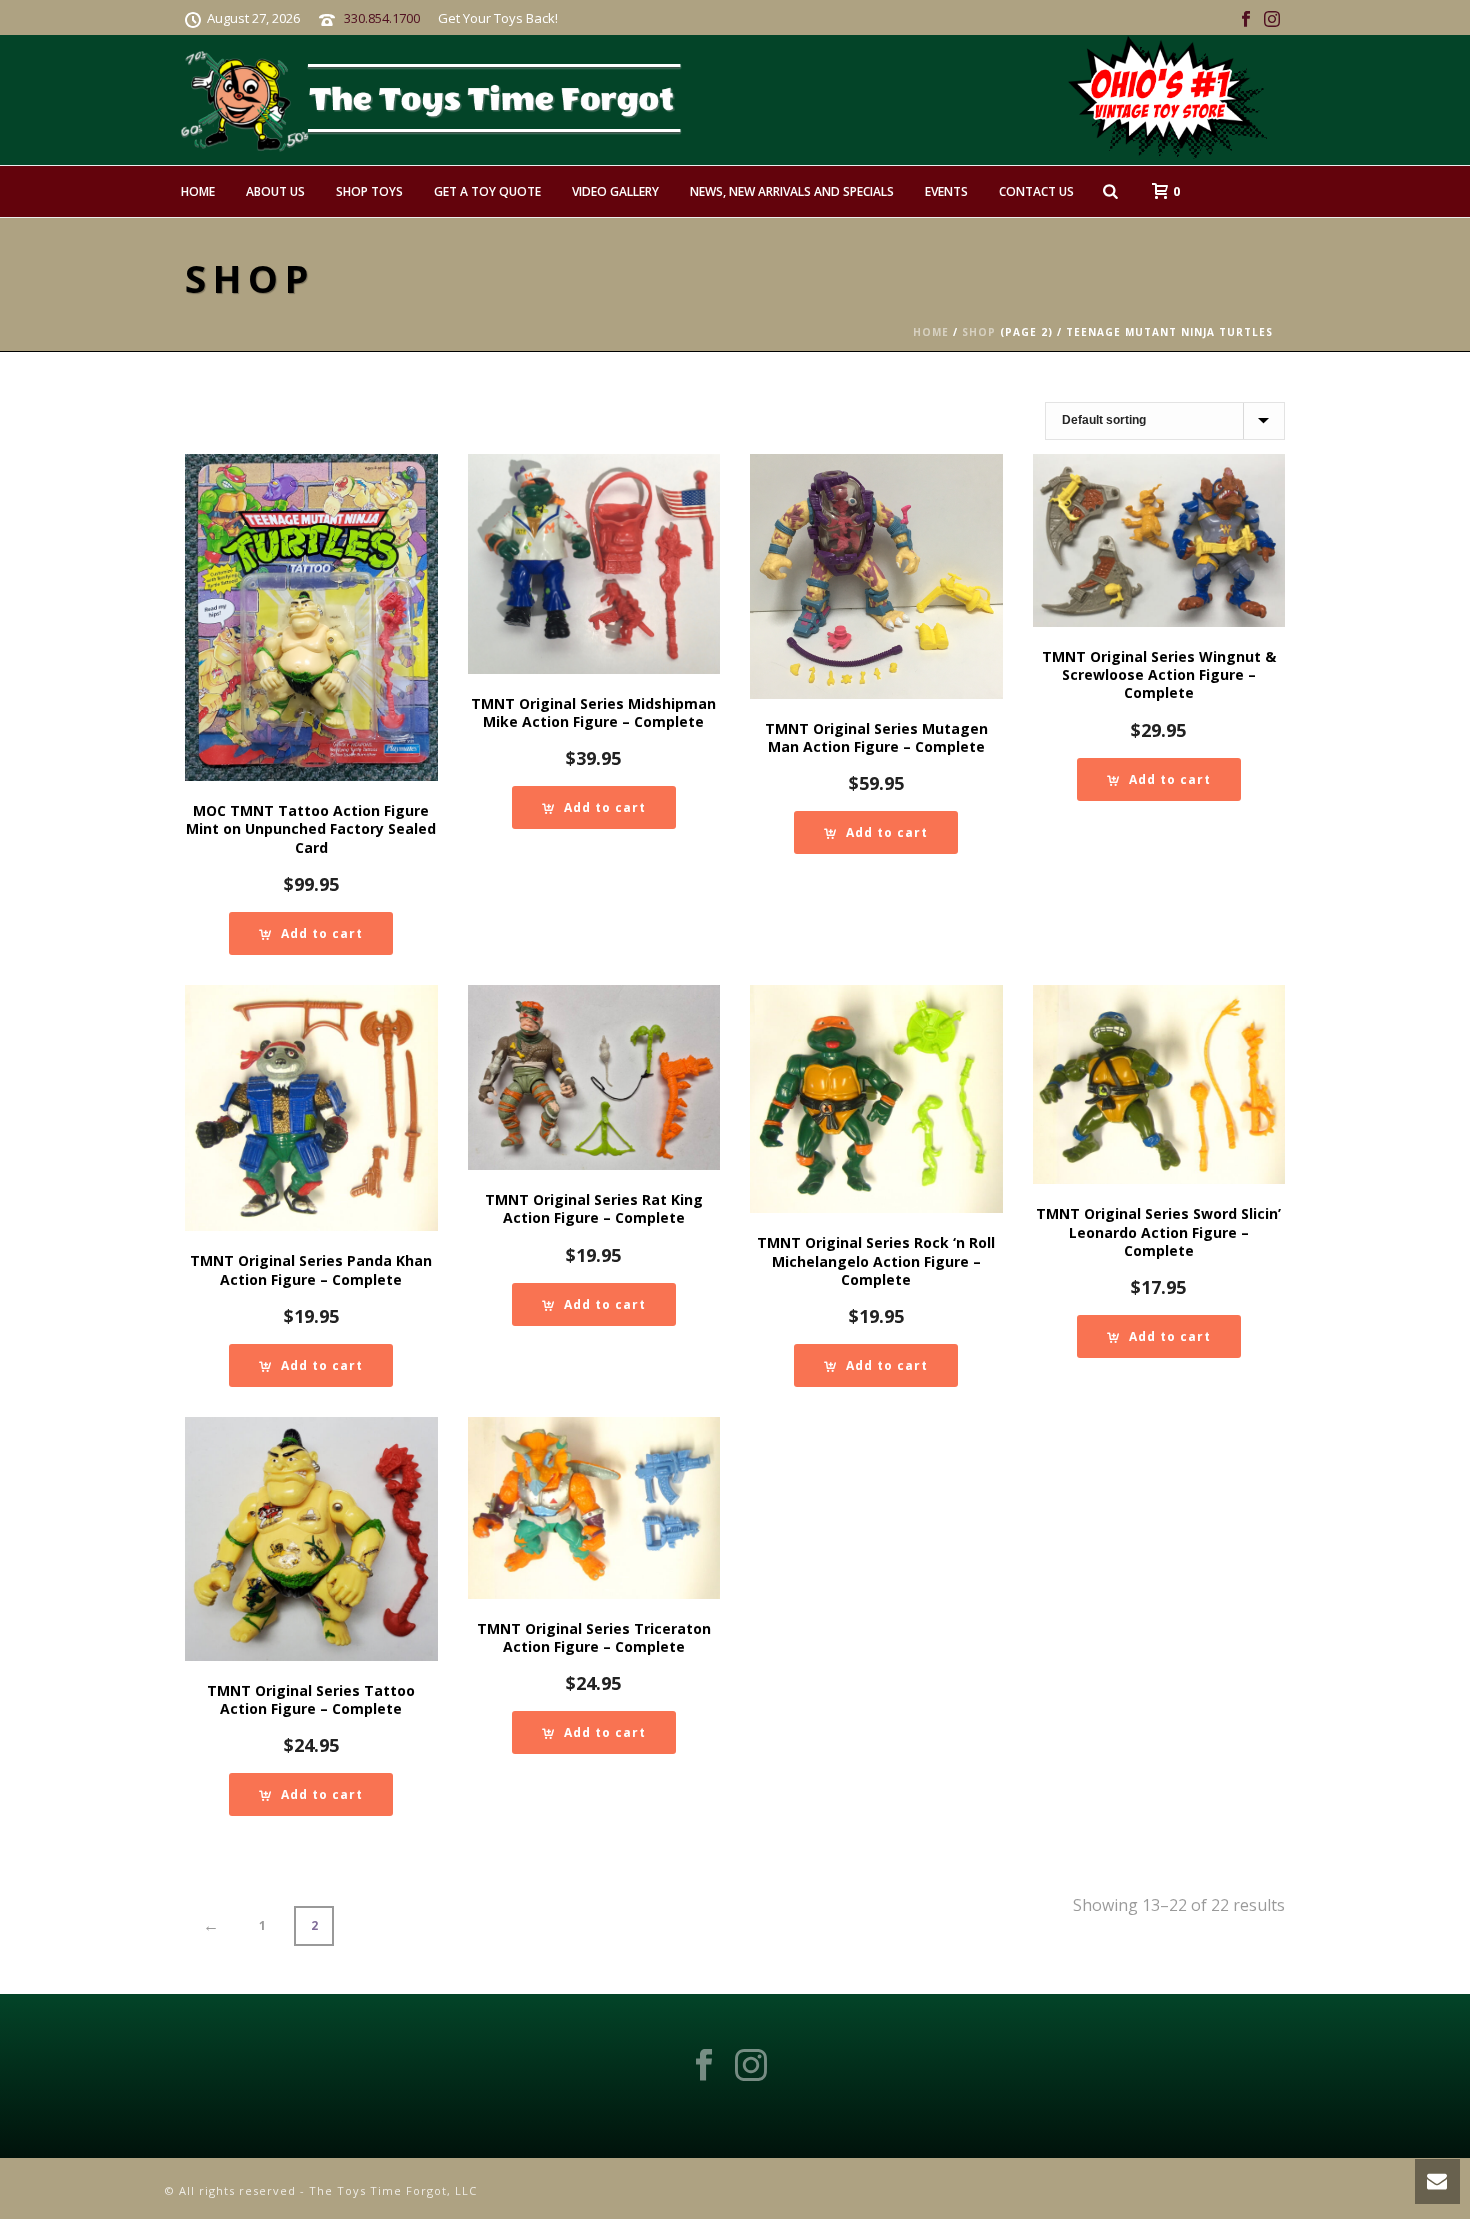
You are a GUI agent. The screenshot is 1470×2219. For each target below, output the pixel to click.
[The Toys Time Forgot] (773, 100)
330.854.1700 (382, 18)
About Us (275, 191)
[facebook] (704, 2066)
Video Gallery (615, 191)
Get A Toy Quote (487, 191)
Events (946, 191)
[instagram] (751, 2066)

-*-

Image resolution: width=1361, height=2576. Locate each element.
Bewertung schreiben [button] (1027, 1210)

-*-

WHAT THE TASK REQUIRES
State how many lines in the material contain "each", giving nothing besides the count.

EXERCISE SOLUTION
2